Bolton became aware that Stan was shaking his head. "What's the matter with you? I haven't decided to do this yet. It's just the last resort."
"You haven't tried the first resort yet. We go downtown and talk to him."
"But I had to promise not to say anything. She was going to throw me out. Right now, they're taking crazy pictures in their neighborhood! Don't tell him you're a doctor!"
They were driven downtown in Winn's chic limousine, complete with car telephone. On the way, Stan telephoned his service and left the car's radio number. Bolton was more preoccupied with the built-in bar staffed with little bottles of vodka.
Winn was covering angles, his specialty, "If they're not home, could we get into the apartment? It could be helpful if the Doctor could verify the dangerous conditions of the proposed self-delivery. Have you a key, sir?"
"As a matter of fact, I do. Just as I left, Doris gave me one."
They headed for the studio. As Bolton had anticipated, it was empty. As they entered, Winn remained suavely impassive. But Stan peered about with lively curiosity.

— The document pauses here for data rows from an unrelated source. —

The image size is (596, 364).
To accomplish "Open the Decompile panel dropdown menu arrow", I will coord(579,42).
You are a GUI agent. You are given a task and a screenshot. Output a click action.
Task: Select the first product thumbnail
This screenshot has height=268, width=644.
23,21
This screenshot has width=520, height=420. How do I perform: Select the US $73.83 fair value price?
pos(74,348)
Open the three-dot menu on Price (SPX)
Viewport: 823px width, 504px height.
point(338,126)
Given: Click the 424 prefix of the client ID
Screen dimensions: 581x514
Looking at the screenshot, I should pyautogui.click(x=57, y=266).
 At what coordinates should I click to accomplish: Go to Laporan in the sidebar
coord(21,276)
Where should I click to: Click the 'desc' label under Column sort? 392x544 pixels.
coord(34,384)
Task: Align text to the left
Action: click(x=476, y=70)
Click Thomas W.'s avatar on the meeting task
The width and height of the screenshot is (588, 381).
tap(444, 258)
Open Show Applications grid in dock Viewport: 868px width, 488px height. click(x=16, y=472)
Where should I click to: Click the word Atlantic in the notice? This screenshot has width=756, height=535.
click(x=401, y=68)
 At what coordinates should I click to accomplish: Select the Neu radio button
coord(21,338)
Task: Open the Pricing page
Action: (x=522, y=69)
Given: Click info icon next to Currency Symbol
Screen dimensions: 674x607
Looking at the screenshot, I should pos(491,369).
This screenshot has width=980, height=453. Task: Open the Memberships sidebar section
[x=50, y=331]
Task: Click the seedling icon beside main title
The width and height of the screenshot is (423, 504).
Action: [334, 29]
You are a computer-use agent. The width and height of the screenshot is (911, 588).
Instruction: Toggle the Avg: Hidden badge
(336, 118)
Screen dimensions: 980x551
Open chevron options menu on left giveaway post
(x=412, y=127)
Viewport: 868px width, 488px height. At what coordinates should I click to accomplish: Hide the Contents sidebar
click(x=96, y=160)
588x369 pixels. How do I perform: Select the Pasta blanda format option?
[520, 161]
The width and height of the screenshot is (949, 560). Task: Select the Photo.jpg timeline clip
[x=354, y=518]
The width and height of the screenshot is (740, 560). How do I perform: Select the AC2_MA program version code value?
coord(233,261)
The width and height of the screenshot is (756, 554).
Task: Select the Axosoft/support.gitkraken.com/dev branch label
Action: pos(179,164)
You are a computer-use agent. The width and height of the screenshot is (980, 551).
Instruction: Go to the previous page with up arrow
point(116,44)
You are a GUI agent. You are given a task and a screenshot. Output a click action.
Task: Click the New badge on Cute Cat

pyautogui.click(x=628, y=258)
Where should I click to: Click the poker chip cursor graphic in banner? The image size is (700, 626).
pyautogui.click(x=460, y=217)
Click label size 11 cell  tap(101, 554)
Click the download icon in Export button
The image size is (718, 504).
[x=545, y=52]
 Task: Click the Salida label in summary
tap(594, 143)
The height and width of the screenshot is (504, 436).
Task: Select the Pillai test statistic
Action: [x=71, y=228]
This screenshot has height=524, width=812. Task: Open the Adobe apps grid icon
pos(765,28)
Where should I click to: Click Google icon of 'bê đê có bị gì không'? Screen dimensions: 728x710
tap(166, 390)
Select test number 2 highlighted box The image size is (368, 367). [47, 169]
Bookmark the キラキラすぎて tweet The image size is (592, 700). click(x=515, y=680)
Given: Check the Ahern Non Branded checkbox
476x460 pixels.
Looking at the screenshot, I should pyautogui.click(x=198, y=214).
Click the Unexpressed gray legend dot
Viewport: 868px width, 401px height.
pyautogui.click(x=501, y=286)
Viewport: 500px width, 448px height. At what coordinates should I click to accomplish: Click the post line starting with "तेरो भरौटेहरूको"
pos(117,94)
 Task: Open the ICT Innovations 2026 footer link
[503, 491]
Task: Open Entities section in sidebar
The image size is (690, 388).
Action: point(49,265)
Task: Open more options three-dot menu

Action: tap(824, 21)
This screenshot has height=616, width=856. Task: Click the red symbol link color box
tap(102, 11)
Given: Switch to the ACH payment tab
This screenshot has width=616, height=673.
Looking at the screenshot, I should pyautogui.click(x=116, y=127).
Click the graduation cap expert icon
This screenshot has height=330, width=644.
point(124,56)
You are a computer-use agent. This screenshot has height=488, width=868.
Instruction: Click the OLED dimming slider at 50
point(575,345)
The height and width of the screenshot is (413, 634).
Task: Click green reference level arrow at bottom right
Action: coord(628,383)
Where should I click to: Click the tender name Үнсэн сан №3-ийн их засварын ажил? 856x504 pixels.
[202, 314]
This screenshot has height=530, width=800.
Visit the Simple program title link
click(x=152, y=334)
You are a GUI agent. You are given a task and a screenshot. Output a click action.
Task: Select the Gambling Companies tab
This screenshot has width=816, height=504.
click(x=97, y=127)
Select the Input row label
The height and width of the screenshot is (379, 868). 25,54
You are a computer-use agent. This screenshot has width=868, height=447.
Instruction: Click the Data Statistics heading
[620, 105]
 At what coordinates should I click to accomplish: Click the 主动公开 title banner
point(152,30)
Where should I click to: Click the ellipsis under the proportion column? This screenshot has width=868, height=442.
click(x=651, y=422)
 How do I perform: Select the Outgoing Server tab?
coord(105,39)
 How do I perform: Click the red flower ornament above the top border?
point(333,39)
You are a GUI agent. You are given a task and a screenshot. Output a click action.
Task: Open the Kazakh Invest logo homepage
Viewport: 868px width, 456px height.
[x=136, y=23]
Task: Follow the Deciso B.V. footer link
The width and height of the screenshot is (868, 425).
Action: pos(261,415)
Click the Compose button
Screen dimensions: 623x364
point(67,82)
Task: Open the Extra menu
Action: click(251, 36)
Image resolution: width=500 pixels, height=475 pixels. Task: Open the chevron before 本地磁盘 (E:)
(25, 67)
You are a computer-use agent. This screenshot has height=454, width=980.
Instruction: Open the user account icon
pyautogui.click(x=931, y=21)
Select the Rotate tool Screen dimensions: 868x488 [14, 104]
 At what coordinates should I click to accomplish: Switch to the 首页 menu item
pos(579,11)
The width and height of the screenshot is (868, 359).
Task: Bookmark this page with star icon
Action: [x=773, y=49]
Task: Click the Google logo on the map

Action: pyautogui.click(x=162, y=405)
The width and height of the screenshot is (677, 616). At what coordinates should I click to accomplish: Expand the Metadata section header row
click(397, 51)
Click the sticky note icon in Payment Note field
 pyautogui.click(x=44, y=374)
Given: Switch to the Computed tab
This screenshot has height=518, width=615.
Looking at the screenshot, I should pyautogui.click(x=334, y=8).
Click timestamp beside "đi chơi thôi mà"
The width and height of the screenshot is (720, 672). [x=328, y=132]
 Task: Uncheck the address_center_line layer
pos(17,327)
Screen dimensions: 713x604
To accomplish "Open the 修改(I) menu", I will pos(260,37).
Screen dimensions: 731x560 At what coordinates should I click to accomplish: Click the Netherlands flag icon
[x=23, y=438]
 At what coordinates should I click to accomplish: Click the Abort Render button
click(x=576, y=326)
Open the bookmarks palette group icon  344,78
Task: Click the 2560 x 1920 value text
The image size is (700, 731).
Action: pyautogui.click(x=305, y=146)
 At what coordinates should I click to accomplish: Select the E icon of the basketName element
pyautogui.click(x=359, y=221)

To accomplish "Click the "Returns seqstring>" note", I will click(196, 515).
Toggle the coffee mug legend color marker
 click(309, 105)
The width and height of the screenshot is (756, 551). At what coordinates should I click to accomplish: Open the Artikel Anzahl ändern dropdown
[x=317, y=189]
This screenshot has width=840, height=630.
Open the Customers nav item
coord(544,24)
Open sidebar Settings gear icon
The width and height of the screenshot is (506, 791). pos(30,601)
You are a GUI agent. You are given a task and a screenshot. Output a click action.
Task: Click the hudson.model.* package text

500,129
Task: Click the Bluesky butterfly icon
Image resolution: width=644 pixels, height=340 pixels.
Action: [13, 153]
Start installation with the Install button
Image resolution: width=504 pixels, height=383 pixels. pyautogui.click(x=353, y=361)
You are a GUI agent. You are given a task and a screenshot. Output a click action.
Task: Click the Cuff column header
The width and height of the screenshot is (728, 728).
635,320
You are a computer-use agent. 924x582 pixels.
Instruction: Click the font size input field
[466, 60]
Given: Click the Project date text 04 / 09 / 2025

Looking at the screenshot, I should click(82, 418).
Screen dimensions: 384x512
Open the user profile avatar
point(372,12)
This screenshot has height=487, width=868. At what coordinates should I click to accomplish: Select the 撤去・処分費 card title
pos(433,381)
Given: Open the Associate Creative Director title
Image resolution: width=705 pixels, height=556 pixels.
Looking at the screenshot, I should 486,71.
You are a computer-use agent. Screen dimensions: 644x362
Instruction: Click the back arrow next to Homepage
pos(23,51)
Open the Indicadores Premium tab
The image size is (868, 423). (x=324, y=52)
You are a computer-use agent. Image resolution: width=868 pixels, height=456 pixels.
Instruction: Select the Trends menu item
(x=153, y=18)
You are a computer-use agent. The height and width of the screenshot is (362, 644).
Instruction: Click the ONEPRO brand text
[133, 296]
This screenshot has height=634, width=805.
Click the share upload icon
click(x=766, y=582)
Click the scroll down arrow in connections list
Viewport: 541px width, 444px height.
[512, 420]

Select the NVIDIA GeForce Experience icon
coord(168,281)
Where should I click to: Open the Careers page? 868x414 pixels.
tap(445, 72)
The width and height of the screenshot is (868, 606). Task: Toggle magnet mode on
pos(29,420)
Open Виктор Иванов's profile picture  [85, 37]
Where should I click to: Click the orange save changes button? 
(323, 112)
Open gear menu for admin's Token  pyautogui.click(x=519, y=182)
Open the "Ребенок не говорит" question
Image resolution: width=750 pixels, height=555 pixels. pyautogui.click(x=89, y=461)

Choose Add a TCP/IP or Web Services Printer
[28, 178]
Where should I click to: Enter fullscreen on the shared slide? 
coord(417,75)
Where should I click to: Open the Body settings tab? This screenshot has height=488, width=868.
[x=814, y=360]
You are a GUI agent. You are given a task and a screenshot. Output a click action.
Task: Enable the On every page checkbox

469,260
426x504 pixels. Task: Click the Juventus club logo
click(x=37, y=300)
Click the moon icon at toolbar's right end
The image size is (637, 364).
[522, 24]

"Can you imagine?" Bolton moaned. "This rat-infested wreck is Doris's home!"
Stan began to snoop. "What is he, Jim? A photographer?"
"Yeah. A good one, too." He led them to the delivery room, and gestured them in. But at the threshold, Stan suddenly turned very sober.
"No. The fewer germs we bring in there the better. Don't go in, Garand." The doctor peered in at the bookshelf. "An old friend, DeLee's Obstetrics. He's trying to prepare himself for emergencies."
"Which means he plans to cope with any emergency right here." Bolton was sweating.
Stan had spotted another book. "If they have a normal delivery and they use this LaMaze method properly, they'll probably be all right. This is great."
"But what if something happens? Doris could die right here in this room."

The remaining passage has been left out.